He served as a member of the Quorum of the Twelve Apostles for 20 years, 14 years as a counselor in the First Presidency, and nearly 13 years (since March 1995) as President of The Church of Jesus Christ of Latter-day Saints. His prophetic voice guided a worldwide Church with more than 13 million members in 171 nations. But his testimony started simply.
Gordon B. Hinckley was born on June 23, 1910, in Salt Lake City, Utah. One of the first spiritual experiences he remembered happened when he was five. He had an earache that made him cry from the pain. To comfort him, his father gave him a priesthood blessing. The pain lessened and went away.
As a boy, he started the habit of praying next to his bed before going to sleep. He remembered “thinking of what I had just done in speaking to my Father in Heaven in the name of His Son. I did not have a great knowledge of the gospel. But there was some kind of lingering peace and security in communing with the heavens in and through the Lord Jesus.” 2
After graduating from high school, Gordon went to the University of Utah, just as the Great Depression struck the U.S. economy. Factories and businesses closed; many people lost their jobs. Despite limited finances, Gordon continued his university studies. He studied journalism, English, Greek, and Latin.

COMPLETE THE FOLLOWING:
- 1) Return the passage of the Hinckley biography that begins at the words "He served as" and stops after the words "testimony started simply.".
- 2) In the Hinckley biography, what subjects did Gordon study at the University of Utah?
- 3) Continue the account of Gordon B. Hinckley's life from its last sentence.

DATASET EXCERPT:

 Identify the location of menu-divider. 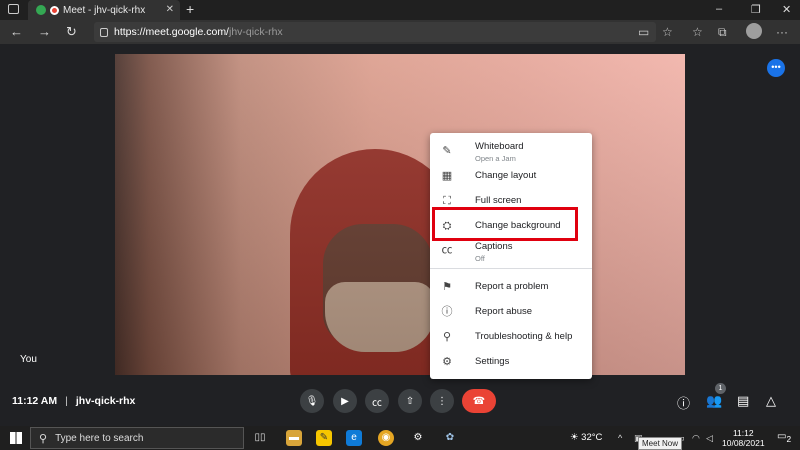
(511, 268).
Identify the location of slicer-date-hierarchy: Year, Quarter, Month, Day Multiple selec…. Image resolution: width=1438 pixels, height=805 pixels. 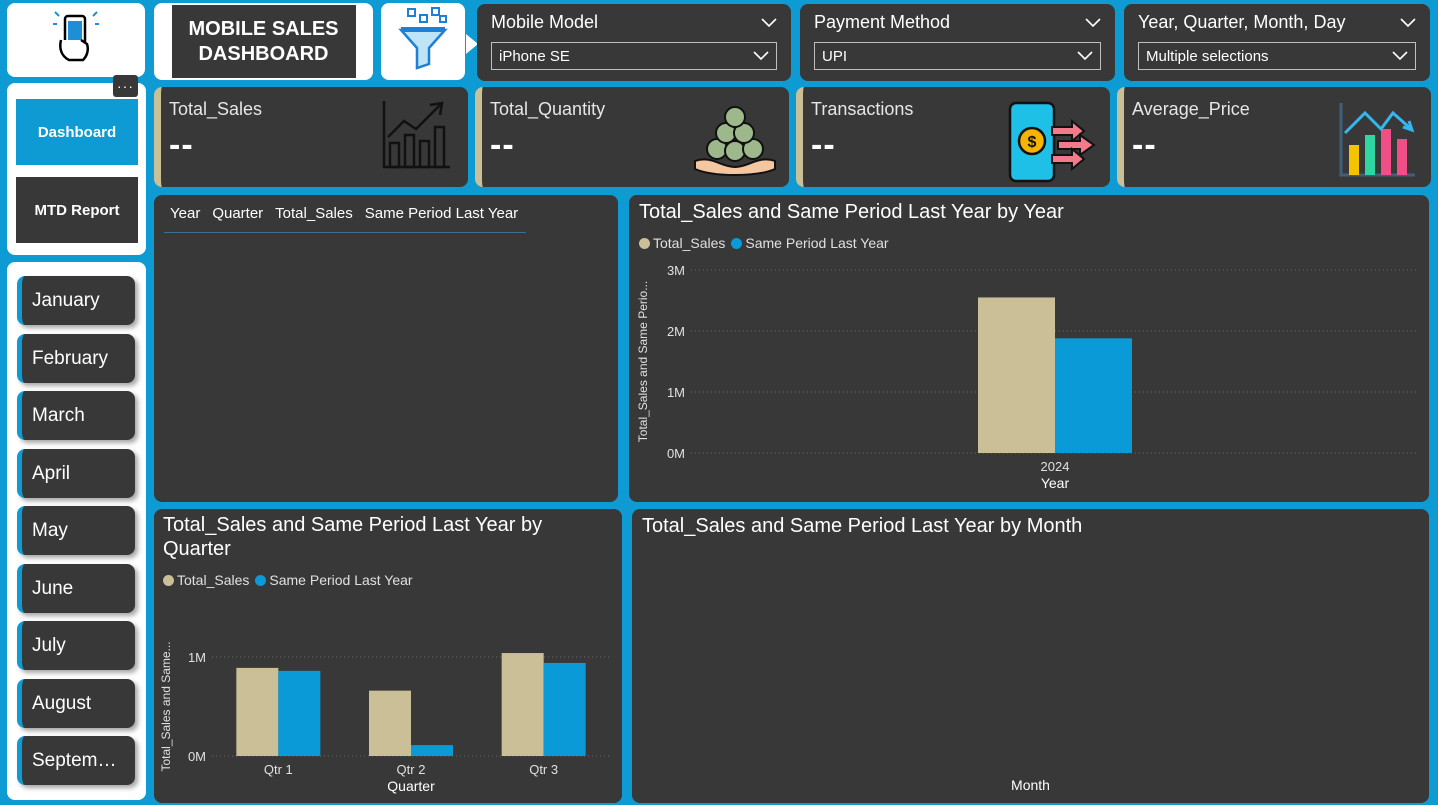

ANSWERS TO EACH TASK:
- 1)
He served as a member of the Quorum of the Twelve Apostles for 20 years, 14 years as a counselor in the First Presidency, and nearly 13 years (since March 1995) as President of The Church of Jesus Christ of Latter-day Saints. His prophetic voice guided a worldwide Church with more than 13 million members in 171 nations. But his testimony started simply.

- 2) He studied journalism, English, Greek, and Latin.

- 3)
Serving a Mission
After graduating from college, he had to decide if he would go on a mission. He and his parents knew it was important for him to serve, but during the Depression most young men couldn’t afford a mission. Fortunately, Gordon’s mother had started a savings account for his mission. She died before he got his mission call, but the money she had saved started him on his way.
Shortly after Elder Hinckley arrived in England, he got sick, and “it seemed that everyone was prejudiced against us,” he recalled. “Those first few weeks, because of illness and the opposition which we felt, I was discouraged.” During this difficult time, he wrote a letter to his father, saying that he felt he was wasting his time and money.
His father sent back a short note: “Dear Gordon, I have your recent letter. I have only one suggestion: forget yourself and go to work.” 3 Elder Hinckley did just that: he stayed and worked hard.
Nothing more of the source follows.